By Manuel Mogato
MANILA (Reuters) - Philippine President Rodrigo Duterte said on Wednesday his government is willing to face any inquiry into the deaths of hundreds of suspected drug dealers and users as human rights groups express alarm over extrajudicial killings.
Nearly 600 suspected drug peddlers and users have been killed in police operations since Duterte took power six weeks ago, police say, but rights groups put the number at more than 1,000.
"We are willing to submit ourselves for an investigation before anybody," Duterte said in a speech at the national police office, adding some of the killings were carried out by drug gangs.
"But do not attribute acts of other criminals upon my government. The fight against drugs will continue unrelenting until we have destroyed the apparatus operating in the entire country."
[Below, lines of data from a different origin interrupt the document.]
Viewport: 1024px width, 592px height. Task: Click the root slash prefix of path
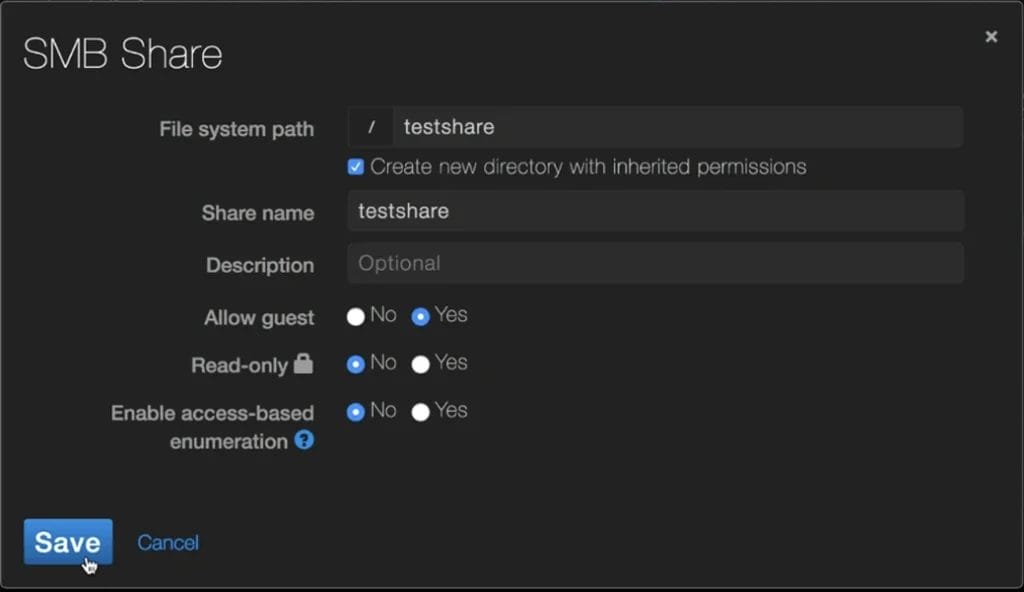pos(371,128)
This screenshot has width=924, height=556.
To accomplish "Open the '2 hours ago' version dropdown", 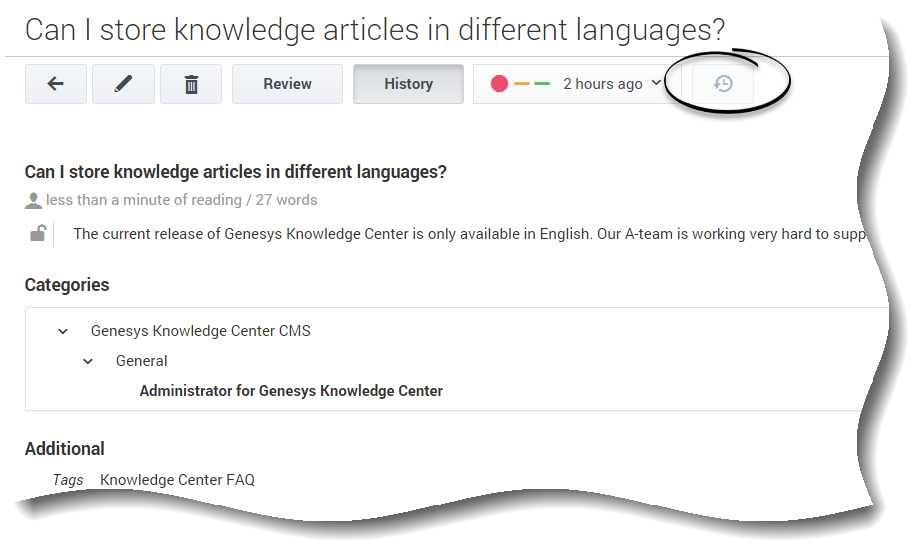I will point(612,84).
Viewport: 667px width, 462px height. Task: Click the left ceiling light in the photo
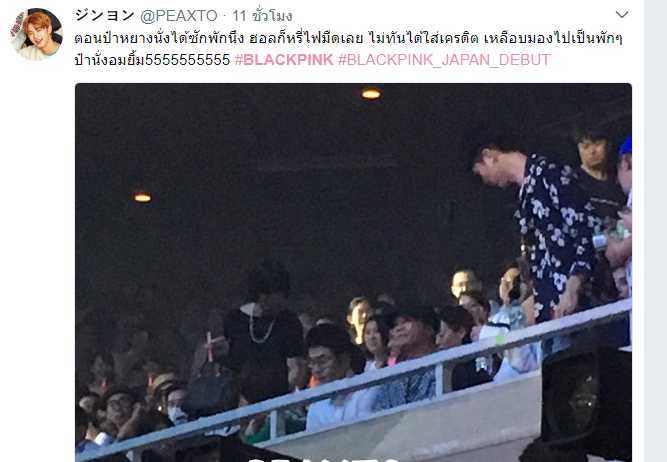pos(143,197)
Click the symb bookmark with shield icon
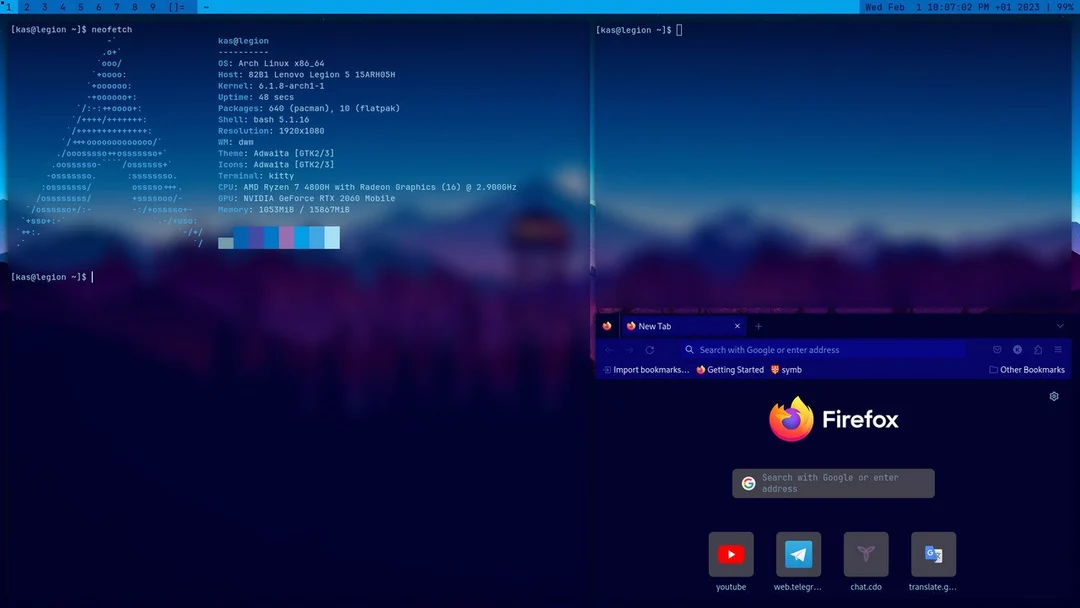Viewport: 1080px width, 608px height. (790, 369)
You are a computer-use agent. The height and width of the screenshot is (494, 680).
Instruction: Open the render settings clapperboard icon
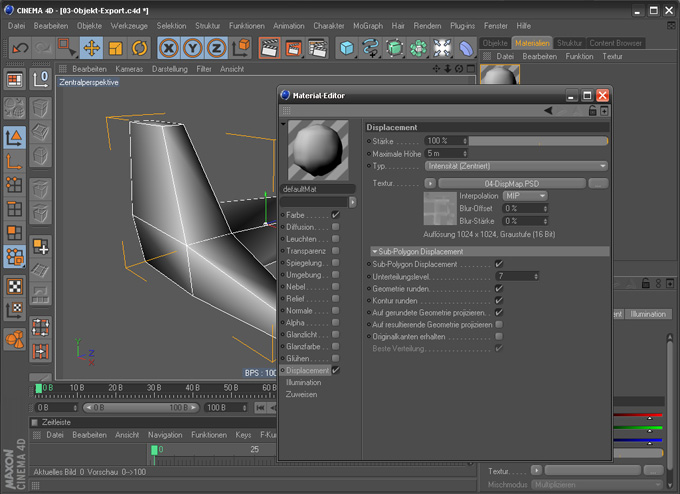[x=317, y=47]
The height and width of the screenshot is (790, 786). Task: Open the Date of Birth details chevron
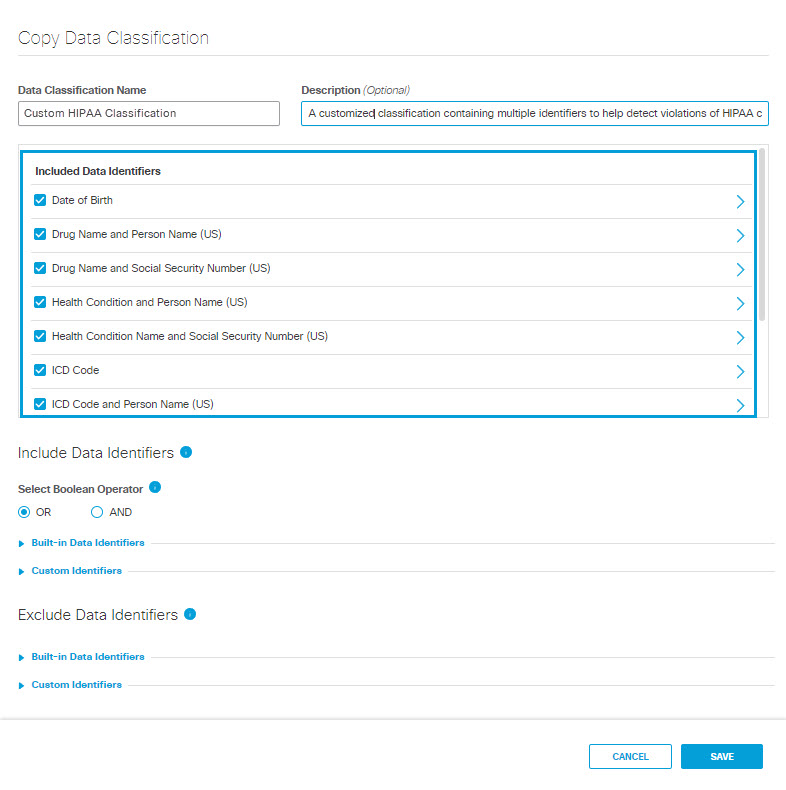tap(740, 202)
There have been cases when police officers have killed suspected drug dealers in handcuffs, in police custody or inside prison cells, civil rights lawyers have said. Police have said they will not condone wrongdoing but that some may have been killed by rogue officers.
In another public event, Duterte attacked Senator Leila de Lima, who will open a public inquiry next week into drug-related killings, saying she was only playing politics and linked her driver to the drugs trade.
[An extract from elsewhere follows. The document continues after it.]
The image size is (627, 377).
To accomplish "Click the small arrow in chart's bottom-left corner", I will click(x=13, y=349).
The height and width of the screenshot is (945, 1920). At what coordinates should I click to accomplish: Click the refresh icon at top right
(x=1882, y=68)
"It's character assassination," an emotional de Lima told reporters at the Senate. "It's so foul. I did not expect the president to do that."
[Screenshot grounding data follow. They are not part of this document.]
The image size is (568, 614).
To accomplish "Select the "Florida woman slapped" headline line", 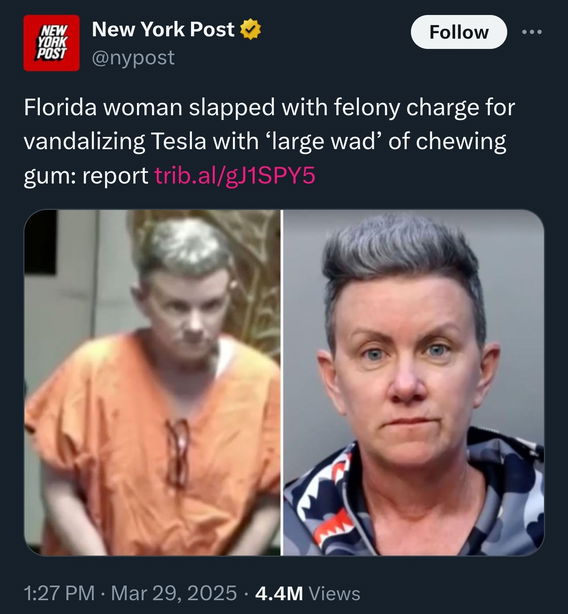I will pyautogui.click(x=269, y=108).
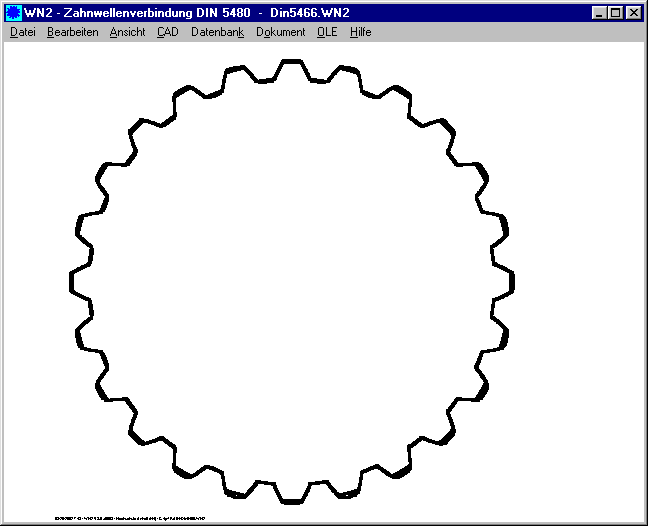Close the WN2 window
648x526 pixels.
click(x=632, y=13)
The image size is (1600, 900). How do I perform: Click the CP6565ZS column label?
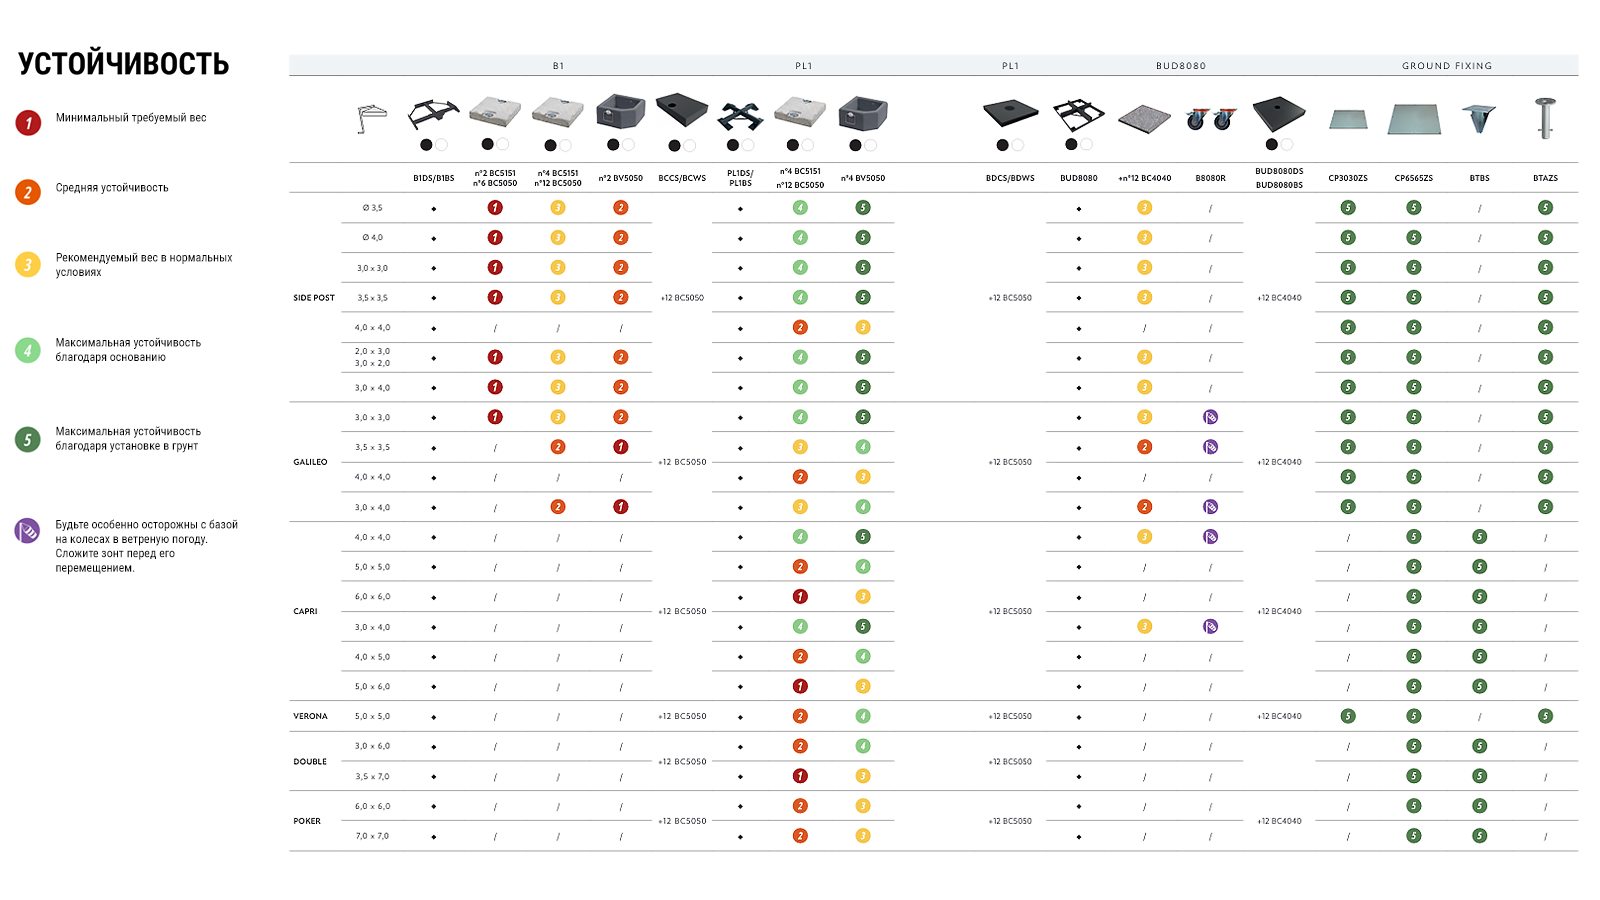point(1414,178)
Duterte won the presidency in May on a single platform of suppressing crime and drugs, declaring war on narcotics on his first day in office. He has identified 160 officials, police and judges in a name-and-shame campaign to stop the drug trade.
"I myself, who ordered the campaign against drugs, take full and sole responsibility for it," Duterte said, cautioning police against using excessive force in making arrests.
"Do not kill if you're not in danger of losing your life."